· Philosophy · 2 min read
The Monday Morning Test
A simple filter for all Product Management advice. If it doesn't help you at 8am on Monday, it's not worth your time.
The advice problem
There’s more Product Management advice available today than ever before. Newsletters, podcasts, courses, books, conferences, thought leaders, frameworks, certifications.
Most of it is useless.
Not because it’s wrong — much of it is technically correct. It’s useless because it doesn’t help you do your job better.
The Monday Morning Test
Here’s a simple filter: The Monday Morning Test.
Take any piece of advice and ask: “Does this help me at 8am on Monday?”
Monday morning is when theory meets reality. It’s when stakeholders are waiting, deadlines are looming, and there’s no time for frameworks. You need to make decisions, ship products, and manage chaos.

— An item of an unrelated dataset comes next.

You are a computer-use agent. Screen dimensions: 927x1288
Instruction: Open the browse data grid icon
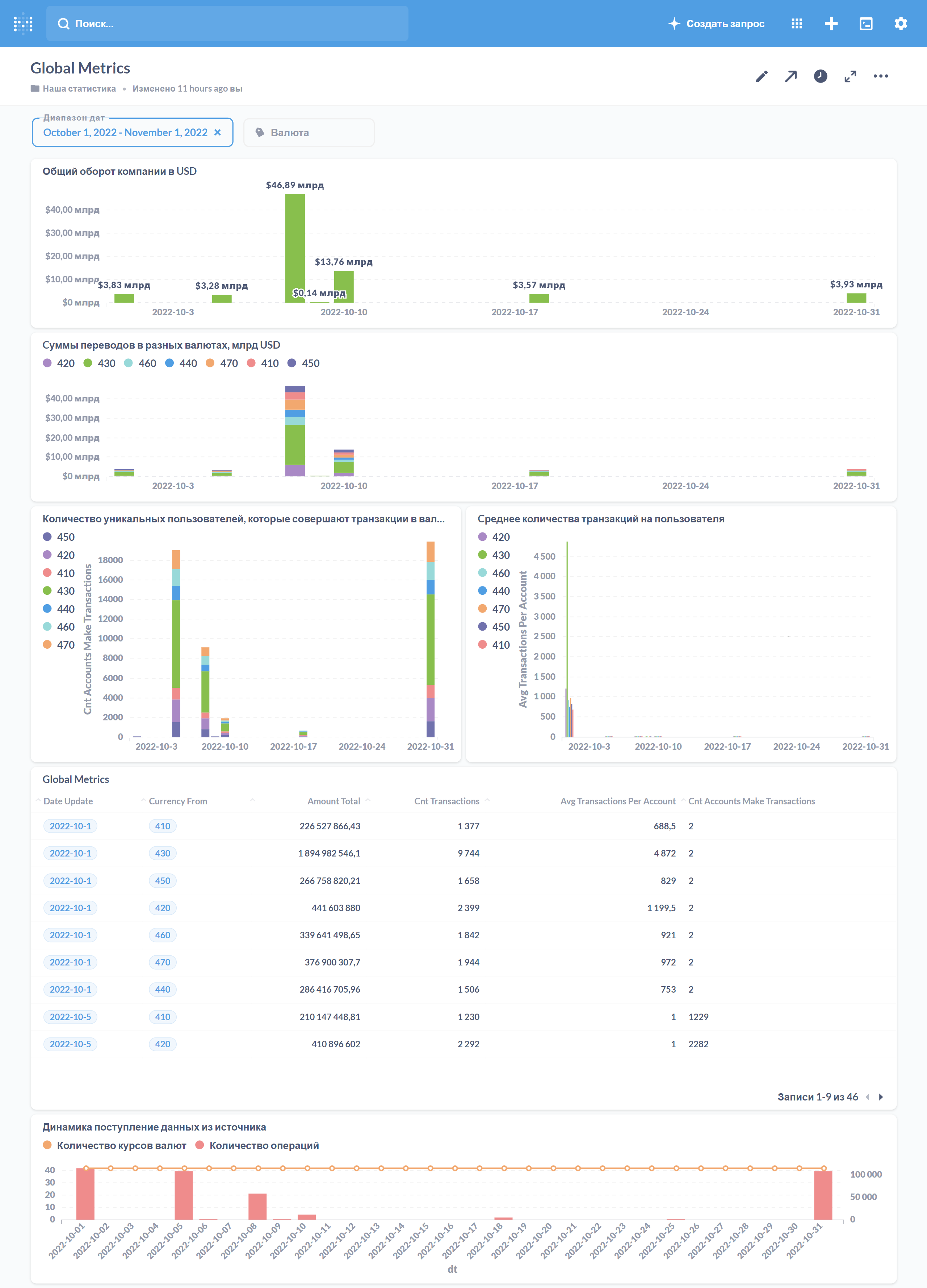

Advice that passes the Monday Morning Test is practical, actionable, and grounded in reality. Advice that fails is theoretical, aspirational, or written for a world that doesn’t exist.
Examples that fail
“Product Managers should spend 40% of their time on discovery.” Fails. Most of us can’t control our time that precisely. What does this mean for Monday morning?
“Always validate with customers before building.” Fails. Sometimes you have 2 days to ship. What then?

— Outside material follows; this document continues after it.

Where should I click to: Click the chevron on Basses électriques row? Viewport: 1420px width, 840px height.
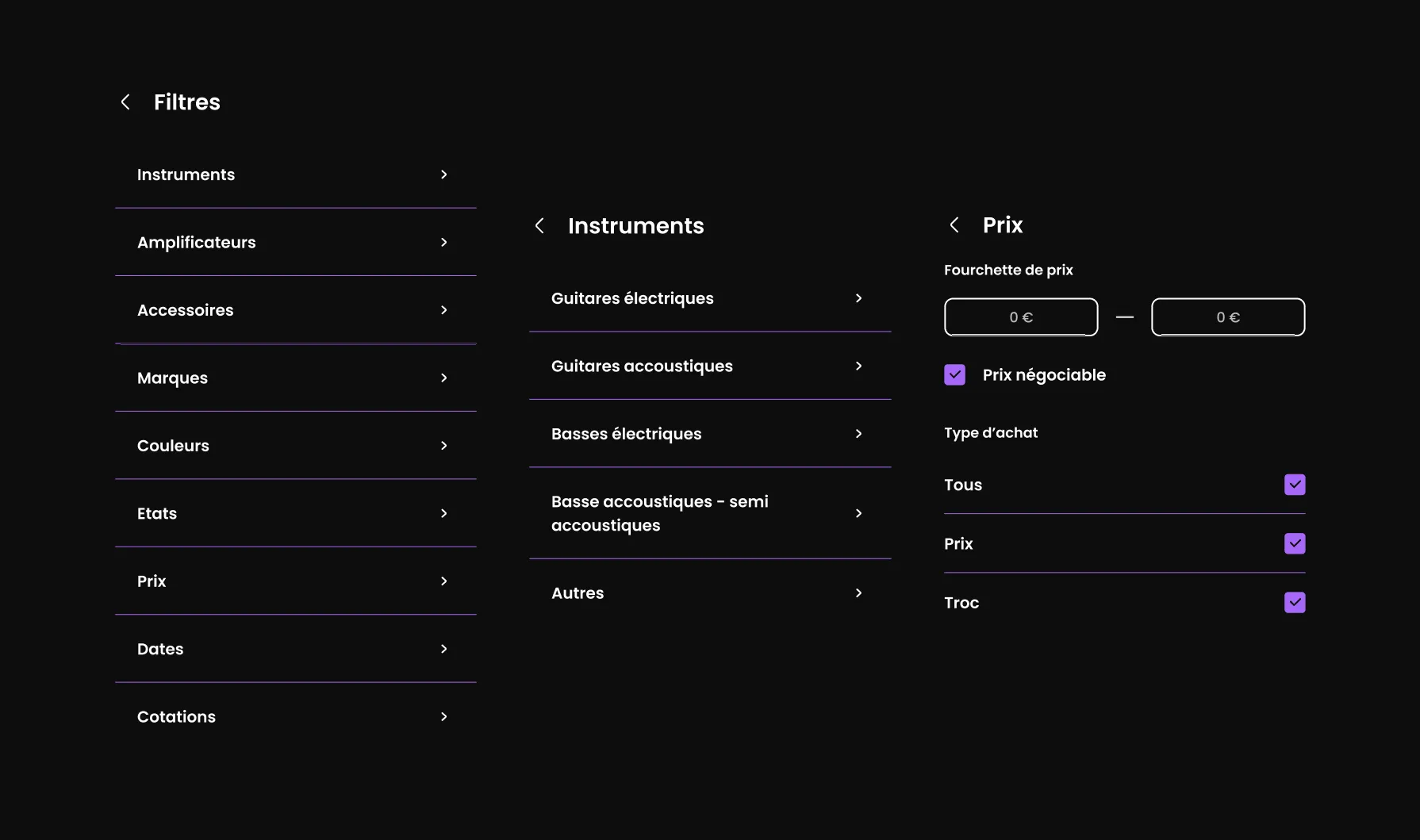858,434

“Use the RICE framework to prioritize objectively.” Fails. Every input to RICE is subjective. How does the math make it objective?
Examples that pass
“Before your next meeting, write down the one decision you need to make.” Passes. Clear, actionable, immediately useful.
“When you’re stuck, ask: what’s the smallest thing we could ship to learn something?” Passes. A practical lens for breaking through paralysis.

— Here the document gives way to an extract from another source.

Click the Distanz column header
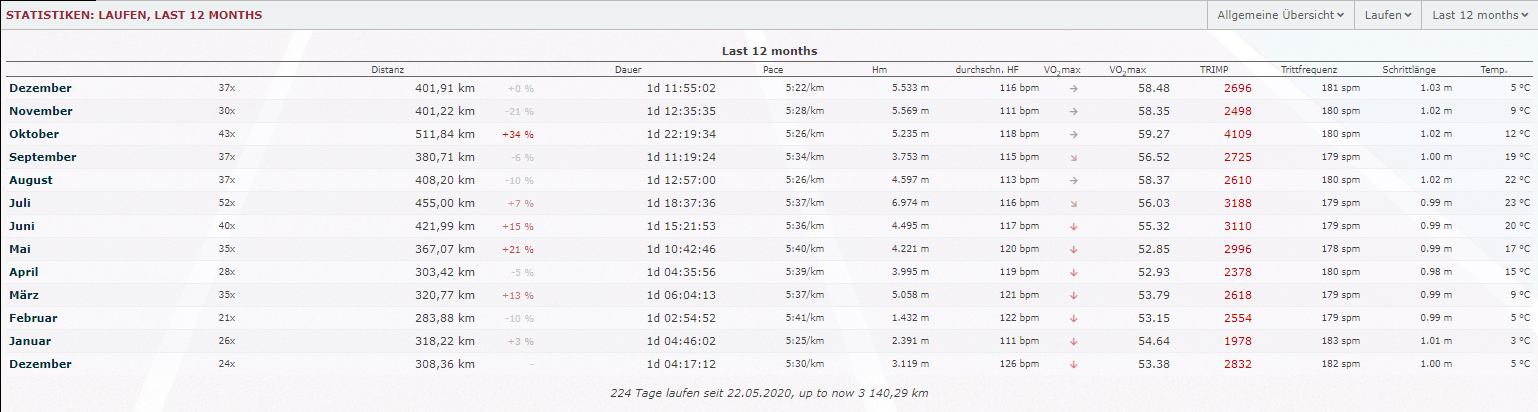This screenshot has height=412, width=1538. [x=387, y=70]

“If a PRD takes more than 5 minutes to read, it’s too long.” Passes. A concrete rule you can apply right now.
Applying the test
Next time you read advice, watch a video, or attend a talk, run the Monday Morning Test.
Ask yourself:
- Can I use this tomorrow?
- Does it work with my constraints?
- Does it assume resources or time I don’t have?
If the answer is no, move on. Life is too short for advice that sounds good but doesn’t work.
Why Sancho PM exists
This test is why Sancho PM exists.
Every piece of content here is written to pass the Monday Morning Test. If it doesn’t help you at 8am on Monday, it shouldn’t be here.
That’s the pragmatic approach. That’s what Sancho Panza would do.